BEGIN Data section

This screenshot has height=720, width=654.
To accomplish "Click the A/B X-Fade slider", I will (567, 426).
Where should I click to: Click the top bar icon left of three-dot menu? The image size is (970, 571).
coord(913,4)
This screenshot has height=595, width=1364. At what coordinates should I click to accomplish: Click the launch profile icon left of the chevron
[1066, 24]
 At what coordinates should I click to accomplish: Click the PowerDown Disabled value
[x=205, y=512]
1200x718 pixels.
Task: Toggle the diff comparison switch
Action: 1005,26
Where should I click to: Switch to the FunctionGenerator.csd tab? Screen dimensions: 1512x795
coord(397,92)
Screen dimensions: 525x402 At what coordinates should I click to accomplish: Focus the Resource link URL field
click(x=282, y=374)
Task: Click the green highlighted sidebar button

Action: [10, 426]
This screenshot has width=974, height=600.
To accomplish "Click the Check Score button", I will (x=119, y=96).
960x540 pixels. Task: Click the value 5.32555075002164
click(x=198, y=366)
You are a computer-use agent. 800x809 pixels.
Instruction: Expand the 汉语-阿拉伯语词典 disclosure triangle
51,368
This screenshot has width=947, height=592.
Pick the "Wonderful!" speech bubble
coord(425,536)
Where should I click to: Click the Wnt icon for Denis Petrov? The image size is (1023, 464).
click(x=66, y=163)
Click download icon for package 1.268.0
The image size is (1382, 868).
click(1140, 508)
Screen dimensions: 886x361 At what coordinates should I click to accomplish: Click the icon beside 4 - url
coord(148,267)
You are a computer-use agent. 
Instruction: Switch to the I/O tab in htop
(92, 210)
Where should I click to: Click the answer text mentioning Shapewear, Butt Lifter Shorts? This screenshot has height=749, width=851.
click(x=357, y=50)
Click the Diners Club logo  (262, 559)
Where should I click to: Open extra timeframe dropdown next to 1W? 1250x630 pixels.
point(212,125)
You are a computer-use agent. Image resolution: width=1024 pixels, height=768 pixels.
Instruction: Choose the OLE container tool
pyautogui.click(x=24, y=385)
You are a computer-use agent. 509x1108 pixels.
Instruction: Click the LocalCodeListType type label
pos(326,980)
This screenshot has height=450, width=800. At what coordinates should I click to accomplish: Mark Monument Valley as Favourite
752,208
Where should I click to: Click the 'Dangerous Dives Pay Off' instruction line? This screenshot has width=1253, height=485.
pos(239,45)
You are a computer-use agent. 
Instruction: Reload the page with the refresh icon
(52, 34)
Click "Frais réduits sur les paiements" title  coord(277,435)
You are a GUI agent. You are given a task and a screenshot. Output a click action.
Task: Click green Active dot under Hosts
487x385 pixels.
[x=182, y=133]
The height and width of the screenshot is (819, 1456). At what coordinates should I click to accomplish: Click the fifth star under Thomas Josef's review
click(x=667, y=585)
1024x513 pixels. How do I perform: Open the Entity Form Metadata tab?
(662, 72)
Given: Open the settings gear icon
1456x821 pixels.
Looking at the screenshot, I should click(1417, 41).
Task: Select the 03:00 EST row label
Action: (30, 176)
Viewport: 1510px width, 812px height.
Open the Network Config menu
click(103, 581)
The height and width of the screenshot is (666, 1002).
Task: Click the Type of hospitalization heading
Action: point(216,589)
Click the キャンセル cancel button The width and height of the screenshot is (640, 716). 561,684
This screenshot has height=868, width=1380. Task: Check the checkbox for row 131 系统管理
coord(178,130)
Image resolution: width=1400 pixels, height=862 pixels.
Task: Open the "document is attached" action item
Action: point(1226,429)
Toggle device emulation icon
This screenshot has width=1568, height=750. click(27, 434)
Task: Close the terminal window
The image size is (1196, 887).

END Data section

__Directive__
Copy out every line of the listing above word for word, with nothing changed.

__Answer to this problem__
This screenshot has height=720, width=654.
To accomplish "Click the A/B X-Fade slider", I will (567, 426).
Where should I click to: Click the top bar icon left of three-dot menu? The image size is (970, 571).
coord(913,4)
This screenshot has height=595, width=1364. At what coordinates should I click to accomplish: Click the launch profile icon left of the chevron
[1066, 24]
 At what coordinates should I click to accomplish: Click the PowerDown Disabled value
[x=205, y=512]
1200x718 pixels.
Task: Toggle the diff comparison switch
Action: 1005,26
Where should I click to: Switch to the FunctionGenerator.csd tab? Screen dimensions: 1512x795
coord(397,92)
Screen dimensions: 525x402 At what coordinates should I click to accomplish: Focus the Resource link URL field
click(x=282, y=374)
Task: Click the green highlighted sidebar button

Action: [10, 426]
This screenshot has width=974, height=600.
To accomplish "Click the Check Score button", I will (x=119, y=96).
960x540 pixels. Task: Click the value 5.32555075002164
click(x=198, y=366)
You are a computer-use agent. 800x809 pixels.
Instruction: Expand the 汉语-阿拉伯语词典 disclosure triangle
51,368
This screenshot has width=947, height=592.
Pick the "Wonderful!" speech bubble
coord(425,536)
Where should I click to: Click the Wnt icon for Denis Petrov? The image size is (1023, 464).
click(x=66, y=163)
Click download icon for package 1.268.0
The image size is (1382, 868).
click(1140, 508)
Screen dimensions: 886x361 At what coordinates should I click to accomplish: Click the icon beside 4 - url
coord(148,267)
You are a computer-use agent. 
Instruction: Switch to the I/O tab in htop
(92, 210)
Where should I click to: Click the answer text mentioning Shapewear, Butt Lifter Shorts? This screenshot has height=749, width=851.
click(x=357, y=50)
Click the Diners Club logo  (262, 559)
Where should I click to: Open extra timeframe dropdown next to 1W? 1250x630 pixels.
point(212,125)
You are a computer-use agent. Image resolution: width=1024 pixels, height=768 pixels.
Instruction: Choose the OLE container tool
pyautogui.click(x=24, y=385)
You are a computer-use agent. 509x1108 pixels.
Instruction: Click the LocalCodeListType type label
pos(326,980)
This screenshot has height=450, width=800. At what coordinates should I click to accomplish: Mark Monument Valley as Favourite
752,208
Where should I click to: Click the 'Dangerous Dives Pay Off' instruction line? This screenshot has width=1253, height=485.
pos(239,45)
You are a computer-use agent. 
Instruction: Reload the page with the refresh icon
(52, 34)
Click "Frais réduits sur les paiements" title  coord(277,435)
You are a GUI agent. You are given a task and a screenshot. Output a click action.
Task: Click green Active dot under Hosts
487x385 pixels.
[x=182, y=133]
The height and width of the screenshot is (819, 1456). At what coordinates should I click to accomplish: Click the fifth star under Thomas Josef's review
click(x=667, y=585)
1024x513 pixels. How do I perform: Open the Entity Form Metadata tab?
(662, 72)
Given: Open the settings gear icon
1456x821 pixels.
Looking at the screenshot, I should click(1417, 41).
Task: Select the 03:00 EST row label
Action: (30, 176)
Viewport: 1510px width, 812px height.
Open the Network Config menu
click(103, 581)
The height and width of the screenshot is (666, 1002).
Task: Click the Type of hospitalization heading
Action: point(216,589)
Click the キャンセル cancel button The width and height of the screenshot is (640, 716). 561,684
This screenshot has height=868, width=1380. Task: Check the checkbox for row 131 系统管理
coord(178,130)
Image resolution: width=1400 pixels, height=862 pixels.
Task: Open the "document is attached" action item
Action: point(1226,429)
Toggle device emulation icon
This screenshot has width=1568, height=750. click(27, 434)
Task: Close the terminal window
The image size is (1196, 887).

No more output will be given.